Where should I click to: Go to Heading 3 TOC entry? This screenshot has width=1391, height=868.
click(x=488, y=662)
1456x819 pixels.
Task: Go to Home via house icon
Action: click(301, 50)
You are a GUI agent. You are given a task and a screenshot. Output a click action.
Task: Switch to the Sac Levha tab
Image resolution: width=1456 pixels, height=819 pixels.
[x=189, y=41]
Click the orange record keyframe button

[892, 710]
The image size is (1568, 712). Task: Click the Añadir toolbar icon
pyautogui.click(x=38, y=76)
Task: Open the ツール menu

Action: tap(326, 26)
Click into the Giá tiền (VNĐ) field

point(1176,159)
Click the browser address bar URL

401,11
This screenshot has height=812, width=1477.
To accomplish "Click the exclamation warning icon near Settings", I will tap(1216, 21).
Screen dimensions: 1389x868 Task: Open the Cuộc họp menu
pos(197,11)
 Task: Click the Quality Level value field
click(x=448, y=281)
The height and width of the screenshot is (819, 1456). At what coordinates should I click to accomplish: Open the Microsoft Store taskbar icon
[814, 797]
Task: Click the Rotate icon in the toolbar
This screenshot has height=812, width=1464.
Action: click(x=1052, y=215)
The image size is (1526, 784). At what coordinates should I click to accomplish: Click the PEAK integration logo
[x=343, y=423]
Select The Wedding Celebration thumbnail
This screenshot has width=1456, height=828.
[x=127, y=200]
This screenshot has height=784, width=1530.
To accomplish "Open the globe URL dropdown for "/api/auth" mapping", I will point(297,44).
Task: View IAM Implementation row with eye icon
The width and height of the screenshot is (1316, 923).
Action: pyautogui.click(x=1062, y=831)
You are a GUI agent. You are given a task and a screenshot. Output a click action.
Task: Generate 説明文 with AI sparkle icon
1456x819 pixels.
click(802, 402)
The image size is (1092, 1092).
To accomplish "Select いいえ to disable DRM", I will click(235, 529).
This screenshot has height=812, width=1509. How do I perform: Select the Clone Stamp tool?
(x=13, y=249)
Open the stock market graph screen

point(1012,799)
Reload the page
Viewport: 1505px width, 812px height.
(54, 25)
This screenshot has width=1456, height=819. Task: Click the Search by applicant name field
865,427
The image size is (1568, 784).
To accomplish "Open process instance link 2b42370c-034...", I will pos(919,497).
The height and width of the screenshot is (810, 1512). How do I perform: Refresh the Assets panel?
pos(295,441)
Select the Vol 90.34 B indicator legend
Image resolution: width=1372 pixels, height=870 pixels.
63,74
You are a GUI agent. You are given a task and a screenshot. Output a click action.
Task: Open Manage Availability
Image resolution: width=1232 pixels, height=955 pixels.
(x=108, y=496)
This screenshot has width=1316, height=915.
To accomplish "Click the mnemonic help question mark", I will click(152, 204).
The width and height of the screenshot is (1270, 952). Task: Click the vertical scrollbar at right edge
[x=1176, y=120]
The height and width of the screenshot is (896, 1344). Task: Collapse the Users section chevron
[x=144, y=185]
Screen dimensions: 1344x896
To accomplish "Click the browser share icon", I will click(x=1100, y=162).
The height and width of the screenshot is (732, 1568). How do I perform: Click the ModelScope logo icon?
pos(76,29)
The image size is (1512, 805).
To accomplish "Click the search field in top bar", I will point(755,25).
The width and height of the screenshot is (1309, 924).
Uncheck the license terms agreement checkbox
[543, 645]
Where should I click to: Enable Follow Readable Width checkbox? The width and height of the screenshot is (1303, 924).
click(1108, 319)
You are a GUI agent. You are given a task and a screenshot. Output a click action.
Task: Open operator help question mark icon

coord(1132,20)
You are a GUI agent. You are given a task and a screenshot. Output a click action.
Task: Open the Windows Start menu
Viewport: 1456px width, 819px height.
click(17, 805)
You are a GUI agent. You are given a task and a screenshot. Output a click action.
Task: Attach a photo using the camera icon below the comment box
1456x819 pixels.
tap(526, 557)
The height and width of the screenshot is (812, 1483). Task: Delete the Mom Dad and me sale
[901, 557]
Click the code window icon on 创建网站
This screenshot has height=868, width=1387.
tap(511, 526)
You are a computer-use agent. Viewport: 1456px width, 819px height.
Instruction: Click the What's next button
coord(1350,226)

**Required action:** Copy out every entry, keeping each line exactly as it is.

**Task result:**
Where should I click to: Go to Heading 3 TOC entry? This screenshot has width=1391, height=868.
click(x=488, y=662)
1456x819 pixels.
Task: Go to Home via house icon
Action: click(301, 50)
You are a GUI agent. You are given a task and a screenshot. Output a click action.
Task: Switch to the Sac Levha tab
Image resolution: width=1456 pixels, height=819 pixels.
[x=189, y=41]
Click the orange record keyframe button

[892, 710]
The image size is (1568, 712). Task: Click the Añadir toolbar icon
pyautogui.click(x=38, y=76)
Task: Open the ツール menu

Action: tap(326, 26)
Click into the Giá tiền (VNĐ) field

point(1176,159)
Click the browser address bar URL

401,11
This screenshot has height=812, width=1477.
To accomplish "Click the exclamation warning icon near Settings", I will tap(1216, 21).
Screen dimensions: 1389x868 Task: Open the Cuộc họp menu
pos(197,11)
 Task: Click the Quality Level value field
click(x=448, y=281)
The height and width of the screenshot is (819, 1456). At what coordinates should I click to accomplish: Open the Microsoft Store taskbar icon
[814, 797]
Task: Click the Rotate icon in the toolbar
This screenshot has height=812, width=1464.
Action: click(x=1052, y=215)
The image size is (1526, 784). At what coordinates should I click to accomplish: Click the PEAK integration logo
[x=343, y=423]
Select The Wedding Celebration thumbnail
This screenshot has width=1456, height=828.
[x=127, y=200]
This screenshot has height=784, width=1530.
To accomplish "Open the globe URL dropdown for "/api/auth" mapping", I will point(297,44).
Task: View IAM Implementation row with eye icon
The width and height of the screenshot is (1316, 923).
Action: pyautogui.click(x=1062, y=831)
You are a GUI agent. You are given a task and a screenshot. Output a click action.
Task: Generate 説明文 with AI sparkle icon
1456x819 pixels.
click(802, 402)
The image size is (1092, 1092).
To accomplish "Select いいえ to disable DRM", I will click(235, 529).
This screenshot has height=812, width=1509. How do I perform: Select the Clone Stamp tool?
(x=13, y=249)
Open the stock market graph screen

point(1012,799)
Reload the page
Viewport: 1505px width, 812px height.
(54, 25)
This screenshot has width=1456, height=819. Task: Click the Search by applicant name field
865,427
The image size is (1568, 784).
To accomplish "Open process instance link 2b42370c-034...", I will pos(919,497).
The height and width of the screenshot is (810, 1512). How do I perform: Refresh the Assets panel?
pos(295,441)
Select the Vol 90.34 B indicator legend
Image resolution: width=1372 pixels, height=870 pixels.
63,74
You are a GUI agent. You are given a task and a screenshot. Output a click action.
Task: Open Manage Availability
Image resolution: width=1232 pixels, height=955 pixels.
(x=108, y=496)
This screenshot has width=1316, height=915.
To accomplish "Click the mnemonic help question mark", I will click(152, 204).
The width and height of the screenshot is (1270, 952). Task: Click the vertical scrollbar at right edge
[x=1176, y=120]
The height and width of the screenshot is (896, 1344). Task: Collapse the Users section chevron
[x=144, y=185]
Screen dimensions: 1344x896
To accomplish "Click the browser share icon", I will click(x=1100, y=162).
The height and width of the screenshot is (732, 1568). How do I perform: Click the ModelScope logo icon?
pos(76,29)
The image size is (1512, 805).
To accomplish "Click the search field in top bar", I will point(755,25).
The width and height of the screenshot is (1309, 924).
Uncheck the license terms agreement checkbox
[543, 645]
Where should I click to: Enable Follow Readable Width checkbox? The width and height of the screenshot is (1303, 924).
click(1108, 319)
You are a GUI agent. You are given a task and a screenshot. Output a click action.
Task: Open operator help question mark icon

coord(1132,20)
You are a GUI agent. You are given a task and a screenshot. Output a click action.
Task: Open the Windows Start menu
Viewport: 1456px width, 819px height.
click(17, 805)
You are a GUI agent. You are given a task and a screenshot. Output a click action.
Task: Attach a photo using the camera icon below the comment box
1456x819 pixels.
tap(526, 557)
The height and width of the screenshot is (812, 1483). Task: Delete the Mom Dad and me sale
[901, 557]
Click the code window icon on 创建网站
This screenshot has height=868, width=1387.
tap(511, 526)
You are a computer-use agent. Viewport: 1456px width, 819px height.
Instruction: Click the What's next button
coord(1350,226)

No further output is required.